Over the years, she’s honed a brand of songwriting that marries the classic structures and poignant storytelling of parental favourites such as Amy Winehouse that permeated her household growing up, with the post-genre sensibility of contemporary pop iconoclasts Juice WRLD and Billie Eilish.
Of the track, MAY-A shares that: “Green is an outlook on the way that validation fuels the way we live, especially in green teens. Young, impressionable and desperate to be accepted by people they don’t even like. I wrote it when I was 15 and bored by the hierarchy of high school. It paints a picture of the things that teenagers think are important until they realise they aren’t.”

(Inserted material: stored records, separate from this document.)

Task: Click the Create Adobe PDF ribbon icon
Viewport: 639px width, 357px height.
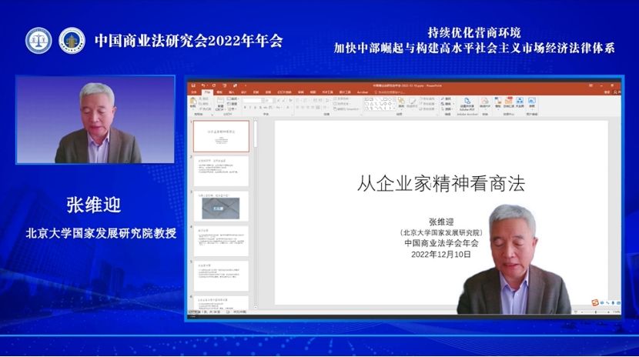Action: click(x=467, y=102)
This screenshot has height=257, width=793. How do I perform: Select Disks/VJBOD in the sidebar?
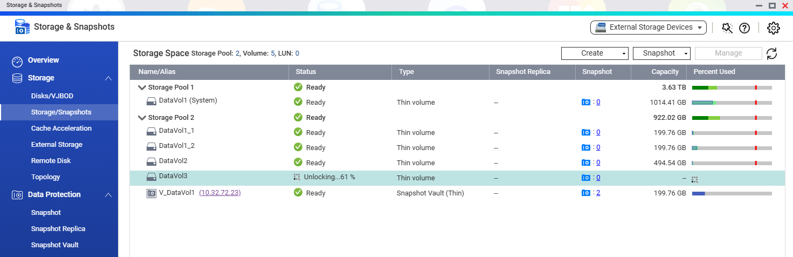[x=52, y=96]
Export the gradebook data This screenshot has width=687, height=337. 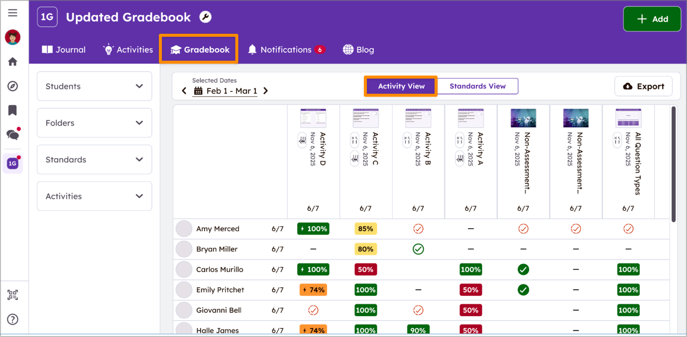(x=643, y=86)
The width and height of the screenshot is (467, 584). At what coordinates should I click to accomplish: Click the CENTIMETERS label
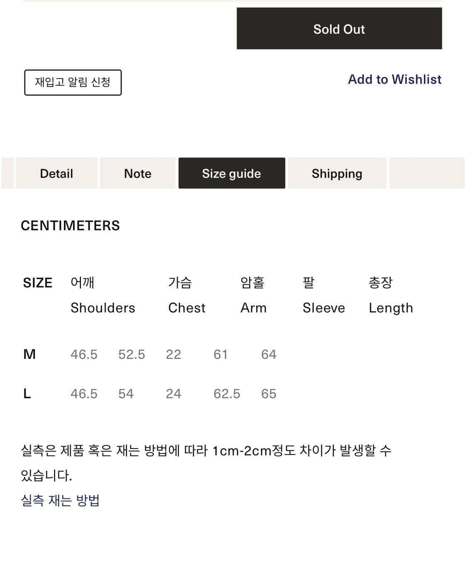point(70,226)
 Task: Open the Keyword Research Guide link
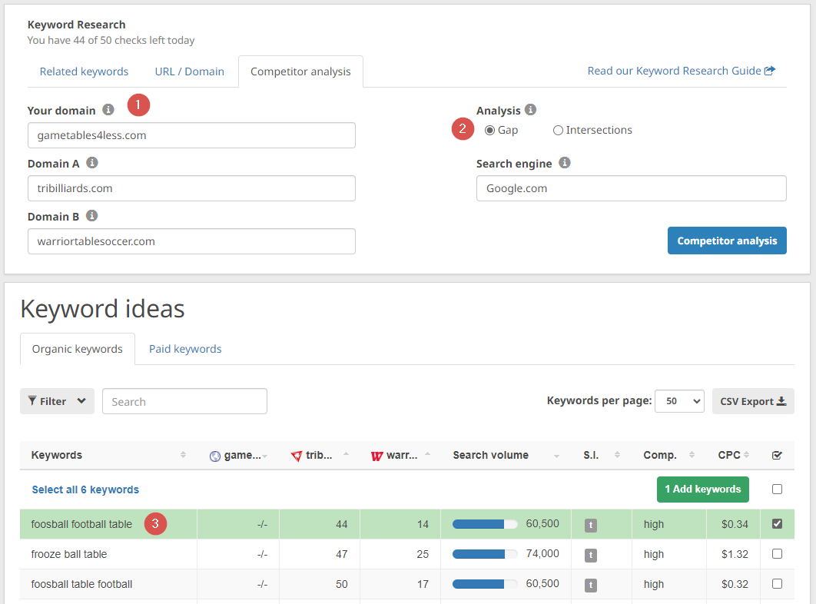(680, 71)
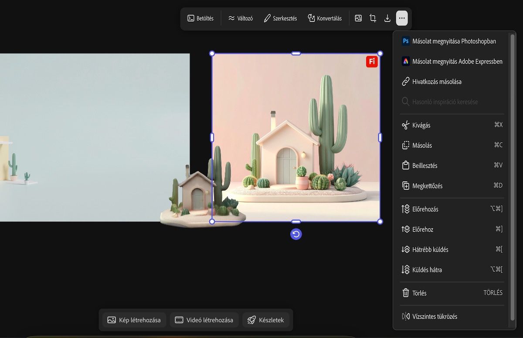523x338 pixels.
Task: Select Kivágás from the context menu
Action: (x=421, y=125)
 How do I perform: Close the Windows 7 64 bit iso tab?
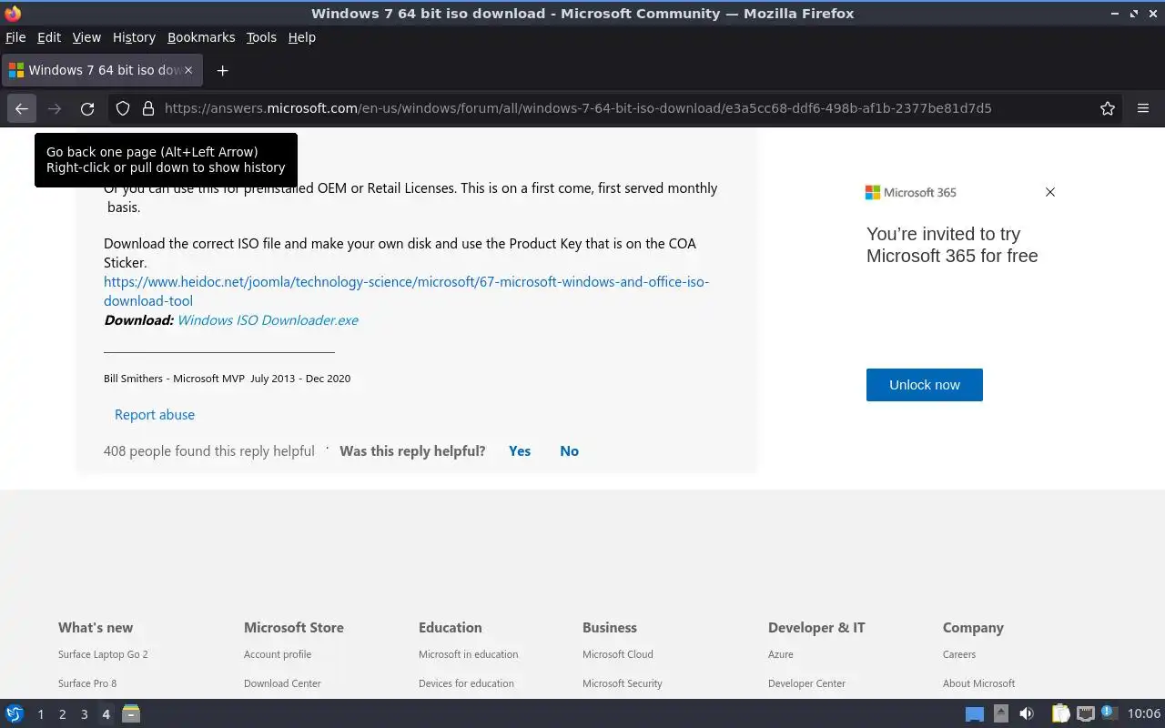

Lyrically, ‘Green’ builds on the mature social observations about interpersonal relationships displayed on her previous single, ‘All Girls Aren’t the Same’. This time, she turns her gaze towards the superficial sameness of her peers, the disconnect between appearance and reality. With her velvety voice, shifting cadence, reverb-twinkling guitars and a blooming chorus that sounds resplendent yet world-weary at the same time. Like Beabadoobee and Clairo, MAY-A captures the competing feelings of wanting to escape the rush of youth while also longing to throw yourself into it, of choosing not to be anywhere else, even if you’ll regret some of those decisions later on.